By leveraging on core strengths, Xu sees opportunities for Hong Kong’s business community to assist and collaborate with mainland enterprises and seeking business opportunities overseas, often referred to as "going out" strategies. Furthermore, Xu believes the Greater Bay Area, a scheme proposed by Beijing encompassing Hong Kong, Macau and nine Pearl River Delta cities encompassing about 66 million people, will provide Hong Kong companies with the impetus to collaborate and innovate.

Xu also believes that Hong Kong companies can benefit from the much-discussed One Belt, One Road (OBOR) initiative, the ambitious China-led mega development plan to connect more than 60 countries through trade and commerce along the ancient Silk Road through a network of maritime trade routes that connect Asia to Africa, the Middle East and Europe.

Instead, however, of focusing wholly on business opportunities linked to OBOR corridors, Xu believes that Hong Kong enterprises can tap into opportunities around the world by helping companies to establish and implement their individual Belt and Road strategies.

"We have eight universities each producing a high standard of research work, we have a talented and capable workforce and government policies that support innovation, so what we need is a committed, collaborative effort," suggests Xu. To achieve this goal, he adds, identifying and then executing appropriate strategies is of paramount importance.

The professor also suggests that Hong Kong could take a page out of Israel's book by seeking collaborative opportunities with US companies, which often have extensive home and international marketing experience. With a similarly sized population to Hong Kong with around 8 million people, Israeli companies are able to compete globally, which Xu says debunks the myth that population size is a barrier to innovation advancement.

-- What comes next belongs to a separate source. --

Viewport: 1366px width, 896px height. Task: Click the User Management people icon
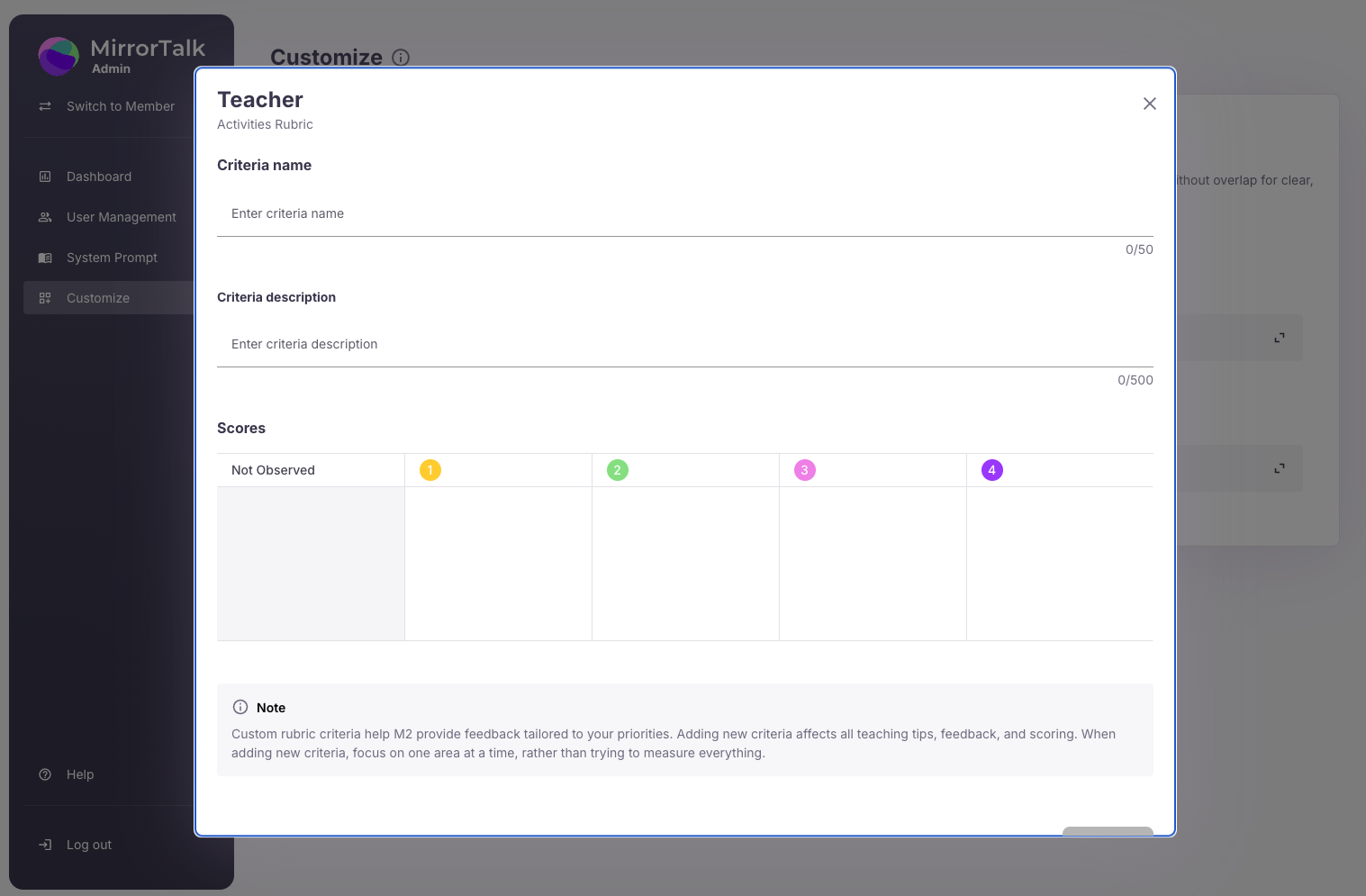[45, 217]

As Hong Kong's universities, including HKUST, make a concerted effort to incorporate concepts of entrepreneurship into their programmes, Xu has noticed a significant upswing in the number of graduates who want to be involved in Hong Kong's business start-up community.

"It used to be the case that graduates from our programmes such as the Global Elite Business programme, couldn't wait to step into a high-paying job with one of the big investment banks, he says. “But these days, they are equally likely to say 'I want to join a start-up company'," Xu says. 

HKUST's hosts Be Your Own Boss seminars in which business leaders from around the world share their experiences with students, as well as its Million Dollar Entrepreneurship competition, which allows the winners to use the cash prize as seed money to form their own company and further market their inventions. Both are helping to raise students’ interest in entrepreneurship. 

According to Xu, if one of Hong Kong's start-ups can emulate the success and global impact of China's Alibaba or Tencent, it would elevate Hong Kong's ambition to become Asia's innovation and technology-hub, several rungs up the ladder.